##### Task input

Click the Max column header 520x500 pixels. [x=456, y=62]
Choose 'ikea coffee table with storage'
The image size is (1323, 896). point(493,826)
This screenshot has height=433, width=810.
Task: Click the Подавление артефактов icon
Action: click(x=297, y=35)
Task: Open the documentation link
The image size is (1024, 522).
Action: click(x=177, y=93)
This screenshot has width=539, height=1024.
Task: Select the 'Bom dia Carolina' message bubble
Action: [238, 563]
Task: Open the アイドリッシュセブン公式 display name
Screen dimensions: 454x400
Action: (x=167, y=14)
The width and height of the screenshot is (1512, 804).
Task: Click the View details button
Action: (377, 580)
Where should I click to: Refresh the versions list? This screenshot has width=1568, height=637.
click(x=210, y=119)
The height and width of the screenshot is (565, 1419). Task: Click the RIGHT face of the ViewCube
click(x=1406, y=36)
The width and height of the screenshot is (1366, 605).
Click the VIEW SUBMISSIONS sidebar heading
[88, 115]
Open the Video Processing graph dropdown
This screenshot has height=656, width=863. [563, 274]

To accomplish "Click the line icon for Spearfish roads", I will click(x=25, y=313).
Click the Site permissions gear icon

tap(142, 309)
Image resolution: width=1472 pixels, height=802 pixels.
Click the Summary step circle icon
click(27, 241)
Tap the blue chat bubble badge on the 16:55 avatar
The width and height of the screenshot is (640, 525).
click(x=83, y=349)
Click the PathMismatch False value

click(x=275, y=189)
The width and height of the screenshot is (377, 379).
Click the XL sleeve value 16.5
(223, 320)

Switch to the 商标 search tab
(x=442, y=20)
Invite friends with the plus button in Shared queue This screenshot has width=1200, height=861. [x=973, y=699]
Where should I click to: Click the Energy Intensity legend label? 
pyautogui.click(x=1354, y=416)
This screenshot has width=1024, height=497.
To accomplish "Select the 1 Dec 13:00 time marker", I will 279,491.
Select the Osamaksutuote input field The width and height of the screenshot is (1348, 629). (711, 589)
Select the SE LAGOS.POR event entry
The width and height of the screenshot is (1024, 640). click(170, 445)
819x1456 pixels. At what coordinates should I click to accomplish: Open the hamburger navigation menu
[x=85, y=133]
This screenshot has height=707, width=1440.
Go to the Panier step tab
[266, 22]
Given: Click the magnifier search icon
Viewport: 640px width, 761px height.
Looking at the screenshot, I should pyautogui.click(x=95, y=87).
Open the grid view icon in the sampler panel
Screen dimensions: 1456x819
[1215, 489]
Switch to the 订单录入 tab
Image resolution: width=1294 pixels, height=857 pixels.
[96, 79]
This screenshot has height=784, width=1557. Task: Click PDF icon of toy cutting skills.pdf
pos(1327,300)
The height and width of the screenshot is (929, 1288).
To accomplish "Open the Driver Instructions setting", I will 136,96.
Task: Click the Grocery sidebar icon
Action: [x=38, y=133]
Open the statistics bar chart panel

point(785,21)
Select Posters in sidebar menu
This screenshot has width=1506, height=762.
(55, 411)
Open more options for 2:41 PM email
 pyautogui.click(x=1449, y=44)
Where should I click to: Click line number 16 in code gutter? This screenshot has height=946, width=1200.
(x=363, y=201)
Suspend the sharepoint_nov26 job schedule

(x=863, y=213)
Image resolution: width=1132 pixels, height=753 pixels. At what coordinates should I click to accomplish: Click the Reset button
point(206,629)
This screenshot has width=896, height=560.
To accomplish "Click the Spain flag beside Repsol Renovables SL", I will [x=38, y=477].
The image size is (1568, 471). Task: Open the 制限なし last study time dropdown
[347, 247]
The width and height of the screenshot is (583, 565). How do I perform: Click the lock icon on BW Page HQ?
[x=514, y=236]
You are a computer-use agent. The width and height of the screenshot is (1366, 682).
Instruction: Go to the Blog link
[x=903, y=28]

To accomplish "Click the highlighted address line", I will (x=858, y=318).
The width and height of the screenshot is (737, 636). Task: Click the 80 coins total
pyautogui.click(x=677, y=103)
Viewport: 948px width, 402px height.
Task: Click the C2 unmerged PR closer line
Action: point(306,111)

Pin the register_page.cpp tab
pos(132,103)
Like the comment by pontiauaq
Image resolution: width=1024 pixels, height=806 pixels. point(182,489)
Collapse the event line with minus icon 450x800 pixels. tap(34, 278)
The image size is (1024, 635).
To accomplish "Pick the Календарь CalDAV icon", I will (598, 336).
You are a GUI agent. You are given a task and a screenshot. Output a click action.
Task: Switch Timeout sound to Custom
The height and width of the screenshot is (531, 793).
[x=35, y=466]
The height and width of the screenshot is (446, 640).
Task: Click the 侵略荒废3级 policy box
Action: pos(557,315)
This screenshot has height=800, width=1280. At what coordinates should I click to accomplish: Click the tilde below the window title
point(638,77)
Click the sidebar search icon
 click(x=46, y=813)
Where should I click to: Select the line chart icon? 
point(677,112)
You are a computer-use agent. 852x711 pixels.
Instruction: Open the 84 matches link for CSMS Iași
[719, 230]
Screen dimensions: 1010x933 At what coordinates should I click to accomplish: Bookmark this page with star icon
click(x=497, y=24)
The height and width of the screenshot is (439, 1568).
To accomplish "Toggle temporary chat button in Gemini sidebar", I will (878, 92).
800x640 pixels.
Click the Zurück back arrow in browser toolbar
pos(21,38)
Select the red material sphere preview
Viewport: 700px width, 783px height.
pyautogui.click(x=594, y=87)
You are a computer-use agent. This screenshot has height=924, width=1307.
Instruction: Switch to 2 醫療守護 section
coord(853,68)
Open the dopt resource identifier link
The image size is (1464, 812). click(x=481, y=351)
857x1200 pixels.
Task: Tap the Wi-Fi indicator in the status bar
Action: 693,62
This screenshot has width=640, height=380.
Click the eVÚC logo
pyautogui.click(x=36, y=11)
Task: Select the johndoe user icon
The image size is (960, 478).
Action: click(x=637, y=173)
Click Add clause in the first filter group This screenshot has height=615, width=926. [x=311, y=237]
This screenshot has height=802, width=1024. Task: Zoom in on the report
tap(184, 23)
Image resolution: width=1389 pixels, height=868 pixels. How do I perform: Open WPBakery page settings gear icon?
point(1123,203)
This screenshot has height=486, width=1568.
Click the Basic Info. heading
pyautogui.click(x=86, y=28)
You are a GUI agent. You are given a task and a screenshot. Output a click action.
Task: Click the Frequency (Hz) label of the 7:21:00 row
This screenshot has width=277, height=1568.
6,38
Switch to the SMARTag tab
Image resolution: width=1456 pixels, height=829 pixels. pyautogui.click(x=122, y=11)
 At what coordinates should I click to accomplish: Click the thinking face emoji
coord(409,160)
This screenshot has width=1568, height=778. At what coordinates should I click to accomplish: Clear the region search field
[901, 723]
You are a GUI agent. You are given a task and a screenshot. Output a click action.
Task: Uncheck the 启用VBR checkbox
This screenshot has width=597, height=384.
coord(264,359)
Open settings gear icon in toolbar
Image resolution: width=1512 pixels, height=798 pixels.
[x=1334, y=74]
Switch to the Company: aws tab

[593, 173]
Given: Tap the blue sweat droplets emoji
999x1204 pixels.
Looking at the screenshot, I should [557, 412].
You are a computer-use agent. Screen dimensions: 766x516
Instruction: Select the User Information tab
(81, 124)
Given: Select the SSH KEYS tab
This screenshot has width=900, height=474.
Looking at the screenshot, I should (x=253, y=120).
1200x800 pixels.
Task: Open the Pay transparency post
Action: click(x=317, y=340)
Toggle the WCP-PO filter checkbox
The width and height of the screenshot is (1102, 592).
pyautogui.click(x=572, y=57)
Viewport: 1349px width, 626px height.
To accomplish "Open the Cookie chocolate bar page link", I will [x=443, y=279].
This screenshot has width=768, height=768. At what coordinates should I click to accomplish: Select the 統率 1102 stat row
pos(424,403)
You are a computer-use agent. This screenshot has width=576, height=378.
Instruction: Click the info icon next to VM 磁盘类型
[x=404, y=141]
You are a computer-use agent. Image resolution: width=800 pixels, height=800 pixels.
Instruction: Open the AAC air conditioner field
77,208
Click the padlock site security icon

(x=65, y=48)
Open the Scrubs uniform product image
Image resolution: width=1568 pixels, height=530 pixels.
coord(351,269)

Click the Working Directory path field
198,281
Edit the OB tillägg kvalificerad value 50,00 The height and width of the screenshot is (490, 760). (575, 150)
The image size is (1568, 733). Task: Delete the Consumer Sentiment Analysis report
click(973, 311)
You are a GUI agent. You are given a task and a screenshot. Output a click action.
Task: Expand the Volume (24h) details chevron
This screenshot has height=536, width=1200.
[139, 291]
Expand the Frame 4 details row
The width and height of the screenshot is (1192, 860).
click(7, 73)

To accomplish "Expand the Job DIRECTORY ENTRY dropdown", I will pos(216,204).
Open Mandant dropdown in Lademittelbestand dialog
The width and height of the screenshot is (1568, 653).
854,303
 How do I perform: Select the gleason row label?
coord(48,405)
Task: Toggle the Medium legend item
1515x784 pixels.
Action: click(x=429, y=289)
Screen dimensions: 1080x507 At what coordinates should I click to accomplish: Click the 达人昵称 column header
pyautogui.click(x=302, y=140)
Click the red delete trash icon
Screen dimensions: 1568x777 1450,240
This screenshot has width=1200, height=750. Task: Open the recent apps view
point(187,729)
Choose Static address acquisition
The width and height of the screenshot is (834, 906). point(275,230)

##########

Work to be completed
Begin with the line above that has "You are a computer-use agent. Screen" and continue through the line that has "Given: Select the SSH KEYS tab", setting each one down exactly. Stop there.

Finished task
You are a computer-use agent. Screen dimensions: 766x516
Instruction: Select the User Information tab
(81, 124)
Given: Select the SSH KEYS tab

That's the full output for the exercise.